Faults are fractures along which there is relative sliding movement of the blocks in opposite directions on either side. We recognize them by various criteria:

1) layers of different types and ages of rock units sit side-by-side

2) abrupt topographic discontinuities of landforms

3) depressions along the fault trace (broken rock is more easily eroded)

4) scarps or cliffs

5) sudden shifts of drainage courses.

The scene below of the Kuruk Tagh fault in part of the Tian Shan mountains of westernmost China shows a sharp fault trace running east-west through the Kuruk Tagh hills. It's composed of folded sedimentary strata, metamorphic rocks, and igneous intrusions. The block of crust on the north side has shifted sub-horizontally to the west (left) at least 60 km relative to the block containing the corresponding segment of mountains to the south. This type is a left-lateral wrench fault (also called a strike-slip fault). It's a type similar to the San Andreas fault, which is a right-lateral fault, with the Pacific plate moving northward against the North American plate the famed earthquake-maker running from the Gulf of California through the California Coastal Ranges north of San Francisco (see the Los Angeles image in Section 4 and the San Francisco image in Section 6). The Kuruk Tagh fault is easy to identify because of topographic offset (as well as equivalent parts of the strata and metamorphosed rock units), fault scarps, and displaced drainage. This and similar major wrench faults in south-central Asia represent crustal adjustments to the stresses induced by the collision of India against Asia (see mosaic in Section 7).

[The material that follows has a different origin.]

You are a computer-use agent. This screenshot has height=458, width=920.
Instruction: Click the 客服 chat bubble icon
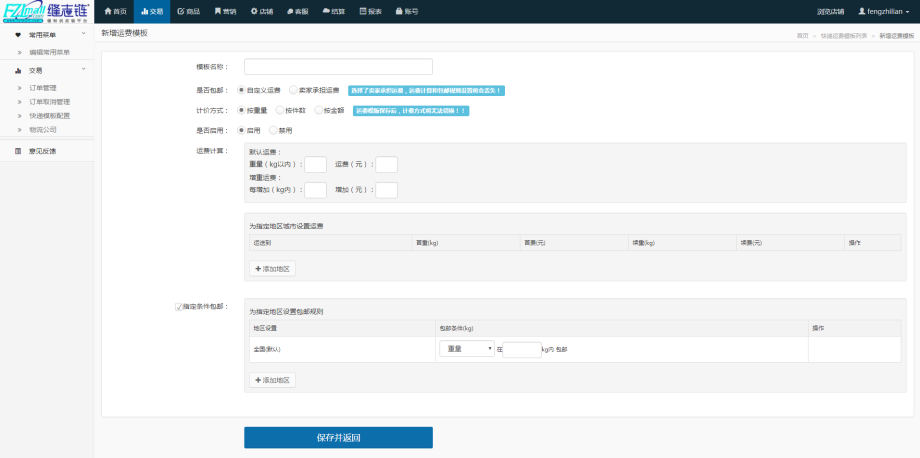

B/W Landsat image of the Kurk Tagh fault, China.

2-13: Can you find a second major fault in this scene? ANSWER

Wrench faults have nearly vertical fault planes (contact surfaces between blocks). A second fault type is the thrust fault, in which the fault plane is at low angles relative to Earth's surface and the usual direction of movement carries the upper (near-surface) block over the lower block, causing rocks of different ages to be juxtaposed. Thus, a shallow, tabular slice of crust slides (thrusts) over the fault plane and on top of the surface ahead of it. Several such thrust slices (sheets) may stack one on top of the other in a staggered pattern, leading to a sequence of thrust block bands that outcrop in mountainous terrains. If each block consists of rock types that are different in composition and erosive response, these will appear at the surface as intervals of rock with contrasting topography. This topography is superbly displayed in the scene below of the Pindus Mountains of western Greece and Albania.


B/W Landsat image of the Pindus Mountains, Greece and Albania.
Diagram showing the five tectonic zones of the Pindus Mountain scene.

We can differentiate five tectonic zones, named in this generalized map, by sight because of distinct topographic variations and tonal differences related to contrasting rock types. The direction of tectonic transport is from east to west (right to left) causing the sheets to partially overlap below the surface, but each front edge occupies a different geographic position relative to the one it overrode and the one overriding it. This zone of thrust belts is part of the Balkan Alpine system, an offshoot of the European Alps that runs sub-parallel to the Apennine Mountains of Italy (see Alps mosaic in Section 7). As part of the tectonic adjustments caused by the African Plate shoving northward against the European Plate, a small tectonic plate underlying the Tyrrhenian Sea (off Sardinia) is squeezed against the Adriatic plate. The Adriatic plate then pushes it eastward against the Aegian plate, underthrusting it and causing the thrust slicing shown here.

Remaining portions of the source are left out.